L’« étage à propergols stockables » (EPS, appelé plus rarement L9) pèse à vide 1,25 t; il est composé du moteur Aestus et de ses réservoirs d’ergols (3,2 t de monométhylhydrazine (MMH) et 6,5 t peroxyde d'azote N2O4). Il fournit 29 kN de poussée pendant 18 minutes et 30 secondes[6]. Il est capable de redémarrer.

ESC

L’« étage supérieur cryogénique » (ESC) utilise, comme son nom l’indique, un moteur cryotechnique : le HM-7-B ou, dans le futur, le moteur Vinci. Il fournit actuellement une poussée de 65 kN pendant 970 s pour un poids de 15 t (4,5 t à vide) et une hauteur de 4,71 m.

Charge(s) utile(s)

La charge utile est constituée par les satellites qui doivent être placés sur orbite. Pour permettre les lancements de plusieurs satellites, ceux-ci sont disposés sous la coiffe dans un module SPELTRA (Structure Porteuse Externe pour Lancements Multiples) ou SYLDA (SYstème de Lancement Double Ariane).

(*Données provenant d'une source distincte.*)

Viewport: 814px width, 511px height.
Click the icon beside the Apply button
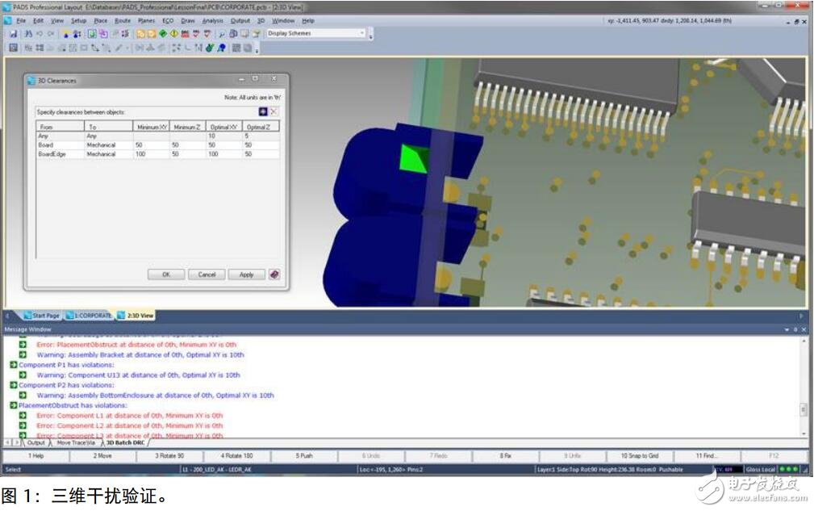[274, 274]

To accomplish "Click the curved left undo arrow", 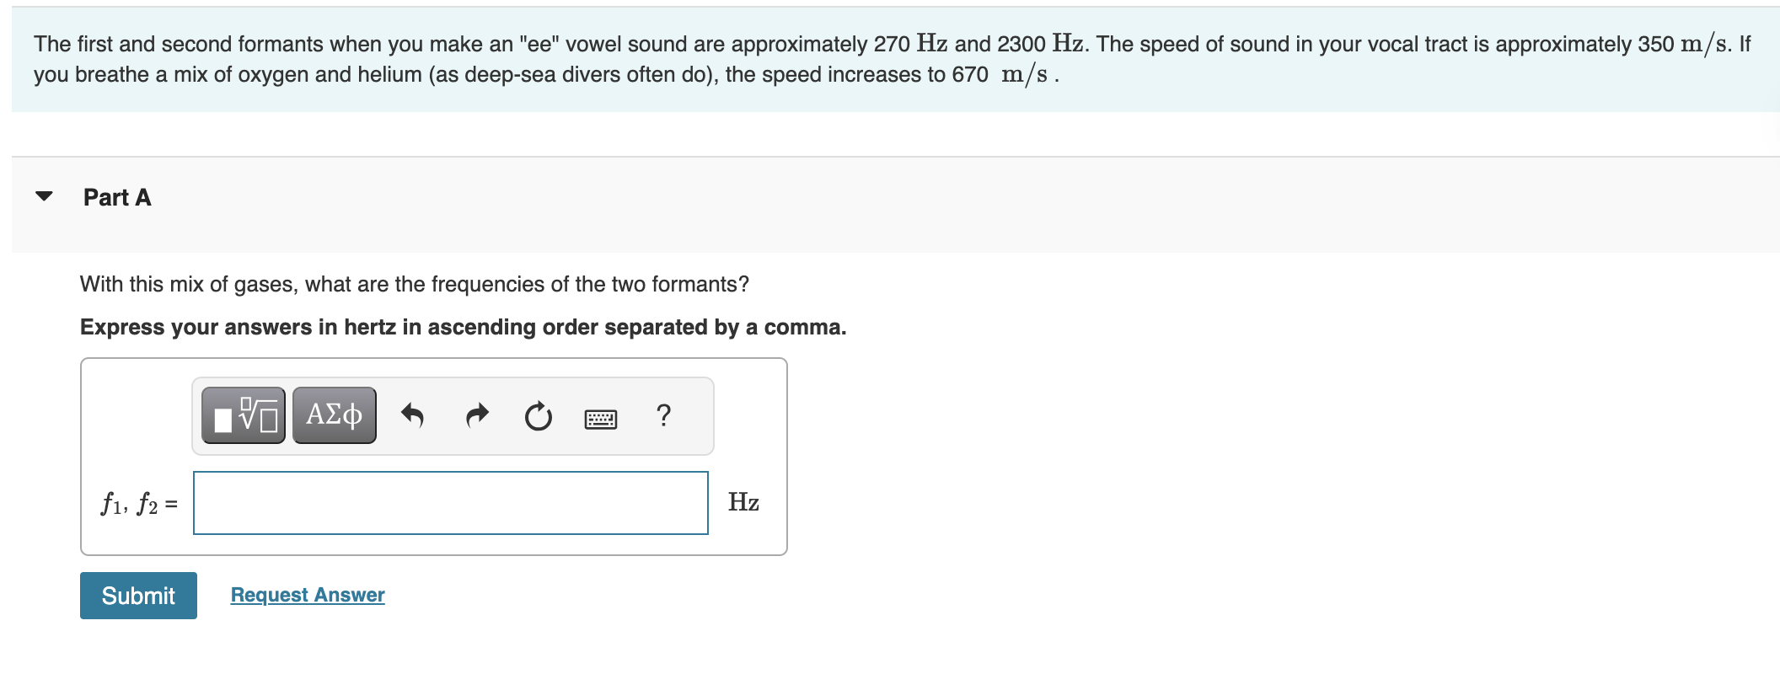I will [413, 415].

Ces modules permettent de placer en orbite deux satellites distincts, l’un après l’autre : un des satellites est positionné sur le module SPELTRA/SYLDA, l’autre à l’intérieur.

Les charges utiles et le séparateur sont largués durant la quatrième phase de vol : la phase balistique. Selon les caractéristiques de la mission les largages peuvent être faits immédiatement ou plusieurs dizaines de minutes après le début de cette phase. Les actions effectuées sont des mises en rotation, des éloignements, etc.

Coiffe

La coiffe protège les charges utiles durant le vol dans l’atmosphère. Elle est larguée dès qu’il n’y a plus de frottements. Ce largage est effectué peu après le largage des EAP, à une altitude d'environ 110 km.

Les installations d'assemblage et de lancement

Aire de lancement d'Ariane 5 à Kourou
Article principal : Centre spatial guyanais.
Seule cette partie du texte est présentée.